La journée s’est poursuivie avec des ateliers autour des parcours d’acculturation. L’objectif était alors d’imaginer à quoi pouvait ressembler des parcours tant sur le fond (contenu) que sur la forme (séquence).

Les parcours d’acculturation aux données

L’après-midi a été consacrée à la réflexion autour des parcours. En partant des profils imaginés pendant la matinée, l’objectif était alors de dessiner le parcours le plus adapté à chaque profil et en mesure de lui permettre de s’acculturer aux données, en prenant en compte les besoins et les contraintes.

Les quatre profils et parcours imaginés étant relativement proches, nous avons décidé, dans un souci de synthèse, d’en tirer un parcours type qui serait destiné à des agents de collectivités territoriales de taille moyenne (villes et agglomérations de 10 000 à 100 000 habitants) et qui permettrait aux agents d’acquérir un niveau intermédiaire.

Les compétences visées par ce parcours sont :

  • Comprendre les données

  • Connaître le cadre légal et les enjeux de gouvernance et de souveraineté

  • Exploiter les données à travers des tableaux de bord et/ou de la datavisualisation

  • Maîtriser le contexte métier lié aux données

Témoignages, questions et pistes d’actions

Cette journée a été rythmée par de nombreux témoignages et échanges qui sont venus enrichir la réflexion autour de la culture des données. Ils nous ont inspiré, posé des questions et ouvert des pistes d’actions.

Nous avons eu le plaisir d’accueillir des porteurs de projets autour de l’acculturation aux données qui nous ont partagé leur expérience et expertise. Ces interventions nous ont permis de considérer les données autrement, par exemple, comme un matériau artistique que l’on peut appréhender de manière tangible.

Nous remercions Hélène Bégon (Ecolab, MTE), Florence Haxel (Datalogy), Augustin Courtier (Open Data University), Quitterie de Marignan (Indice de Fragilité Numérique), Justine Sperandio-Martinez (DATAcculturation), Sylvia Fredriksson, Gabriel Martinez Servili, Eva Vedel et Amélie Samson (programme DATA_Sculptures, ESAD Orléans) pour leurs précieux partages !

Les questions :

  • Comment concilier la culture des données et les cultures « associées » ? Par exemple, un citoyen est-il capable de mobiliser des données de l’eau pour contribuer à la transition écologique sans une éducation dans le domaine hydrique ?

  • Comment identifier les points d’accroche et susciter l’adhésion (les bénéfices au quotidien, les avantages, l’intérêt, etc.) ?

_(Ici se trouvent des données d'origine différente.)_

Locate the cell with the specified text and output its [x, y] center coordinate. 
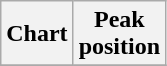
Chart [37, 34]
Peakposition [119, 34]
Provide the [X, Y] coordinate of the cell's center where the given text is located.  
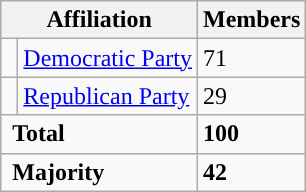
29 [251, 96]
100 [251, 134]
Majority [100, 172]
Democratic Party [108, 58]
42 [251, 172]
Republican Party [108, 96]
Members [251, 20]
71 [251, 58]
Affiliation [100, 20]
Total [100, 134]
Extract the (X, Y) coordinate from the center of the cell holding the provided text.  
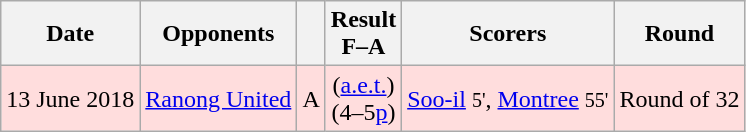
Round (680, 34)
ResultF–A (363, 34)
(a.e.t.)(4–5p) (363, 98)
Round of 32 (680, 98)
Scorers (508, 34)
A (311, 98)
Soo-il 5', Montree 55' (508, 98)
Date (70, 34)
13 June 2018 (70, 98)
Ranong United (218, 98)
Opponents (218, 34)
Extract the (x, y) coordinate from the center of the cell holding the provided text.  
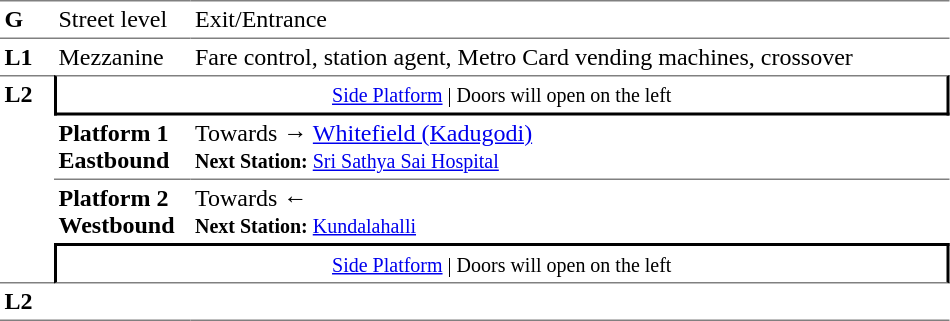
Towards ← Next Station: Kundalahalli (570, 212)
G (27, 20)
Fare control, station agent, Metro Card vending machines, crossover (570, 57)
Towards → Whitefield (Kadugodi)Next Station: Sri Sathya Sai Hospital (570, 148)
Mezzanine (122, 57)
Platform 2 Westbound (122, 212)
L2 (27, 179)
Exit/Entrance (570, 20)
Street level (122, 20)
Platform 1Eastbound (122, 148)
L1 (27, 57)
Output the [X, Y] coordinate of the center of the cell containing the given text.  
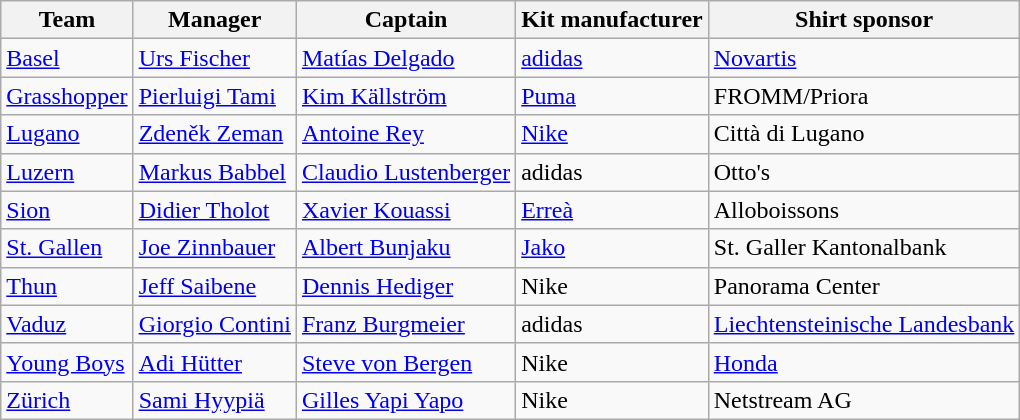
Urs Fischer [214, 58]
Lugano [67, 134]
Matías Delgado [406, 58]
Pierluigi Tami [214, 96]
Kit manufacturer [612, 20]
Captain [406, 20]
Città di Lugano [864, 134]
Thun [67, 286]
St. Galler Kantonalbank [864, 248]
Giorgio Contini [214, 324]
Shirt sponsor [864, 20]
Netstream AG [864, 400]
Novartis [864, 58]
Albert Bunjaku [406, 248]
Manager [214, 20]
Sami Hyypiä [214, 400]
Otto's [864, 172]
Jako [612, 248]
Panorama Center [864, 286]
Franz Burgmeier [406, 324]
Alloboissons [864, 210]
Vaduz [67, 324]
Steve von Bergen [406, 362]
Claudio Lustenberger [406, 172]
Xavier Kouassi [406, 210]
Sion [67, 210]
Kim Källström [406, 96]
Markus Babbel [214, 172]
Zdeněk Zeman [214, 134]
Gilles Yapi Yapo [406, 400]
FROMM/Priora [864, 96]
Dennis Hediger [406, 286]
Basel [67, 58]
Zürich [67, 400]
Adi Hütter [214, 362]
Erreà [612, 210]
Puma [612, 96]
Grasshopper [67, 96]
Team [67, 20]
Jeff Saibene [214, 286]
Didier Tholot [214, 210]
Joe Zinnbauer [214, 248]
Honda [864, 362]
St. Gallen [67, 248]
Young Boys [67, 362]
Luzern [67, 172]
Antoine Rey [406, 134]
Liechtensteinische Landesbank [864, 324]
Scan for the cell matching the given text and deliver its (x, y) coordinate at center. 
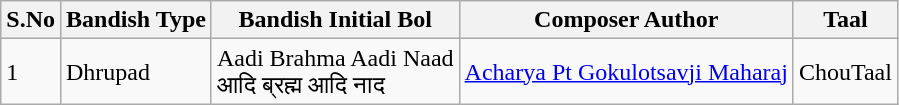
S.No (31, 20)
ChouTaal (845, 72)
1 (31, 72)
Dhrupad (136, 72)
Aadi Brahma Aadi Naadआदि ब्रह्म आदि नाद (335, 72)
Bandish Initial Bol (335, 20)
Taal (845, 20)
Composer Author (626, 20)
Acharya Pt Gokulotsavji Maharaj (626, 72)
Bandish Type (136, 20)
Return the [X, Y] coordinate for the center point of the cell that contains the specified text.  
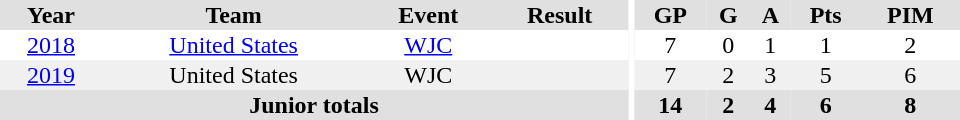
0 [728, 45]
8 [910, 105]
Team [234, 15]
PIM [910, 15]
Result [560, 15]
Pts [826, 15]
GP [670, 15]
5 [826, 75]
Year [51, 15]
2019 [51, 75]
4 [770, 105]
A [770, 15]
14 [670, 105]
2018 [51, 45]
G [728, 15]
3 [770, 75]
Junior totals [314, 105]
Event [428, 15]
Output the (x, y) coordinate of the center of the cell containing the given text.  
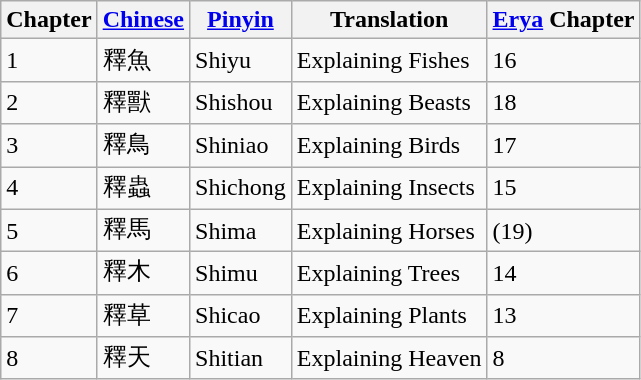
釋魚 (143, 60)
Explaining Birds (389, 146)
Shiniao (241, 146)
釋馬 (143, 230)
14 (564, 274)
18 (564, 102)
Shichong (241, 188)
釋鳥 (143, 146)
Shishou (241, 102)
Pinyin (241, 20)
Translation (389, 20)
6 (49, 274)
Shitian (241, 358)
釋獸 (143, 102)
15 (564, 188)
5 (49, 230)
Shimu (241, 274)
Explaining Insects (389, 188)
Explaining Heaven (389, 358)
Explaining Beasts (389, 102)
3 (49, 146)
16 (564, 60)
Explaining Plants (389, 316)
2 (49, 102)
釋蟲 (143, 188)
釋天 (143, 358)
釋草 (143, 316)
17 (564, 146)
4 (49, 188)
Explaining Horses (389, 230)
釋木 (143, 274)
(19) (564, 230)
13 (564, 316)
Shiyu (241, 60)
Erya Chapter (564, 20)
Chinese (143, 20)
7 (49, 316)
Shicao (241, 316)
Chapter (49, 20)
Shima (241, 230)
1 (49, 60)
Explaining Fishes (389, 60)
Explaining Trees (389, 274)
Return (x, y) of the center of cell containing provided text 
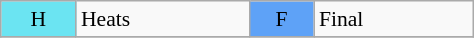
F (282, 19)
Heats (162, 19)
Final (394, 19)
H (38, 19)
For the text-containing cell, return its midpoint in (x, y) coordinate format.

  • Comment évaluer la progression lors d’un parcours d’acculturation (outils et critères d’évaluation) ?

Les pistes d’actions :

  • Développer et partager un lexique des données pour favoriser la diffusion d’un langage commun. Un lexique original (qui ne soit pas nécessairement sous forme de dictionnaire) et accessible à tous (effort de vulgarisation).

  • Concevoir une méthodologie d’immersion (portes ouvertes, expéditions apprenantes, etc.) pour répondre à la demande/besoin d’une démarche d’acculturation pratique et concrète.

Et maintenant ?

Si vous avez parcouru cette synthèse, c’est qu’il y a de fortes chances que vous soyez intéressé.e.s par le sujet de la culture des données et que vous puissiez contribuer au projet. Pour cela, vous pouvez vous inscrire sur la liste de la communauté du projet afin que nous puissions vous tenir au courant des prochaines étapes. Nous vous invitons aussi à parcourir l’inventaire des outils d’acculturation aux données que nous avons pu identifiés jusqu’à présent et à y contribuer à votre tour !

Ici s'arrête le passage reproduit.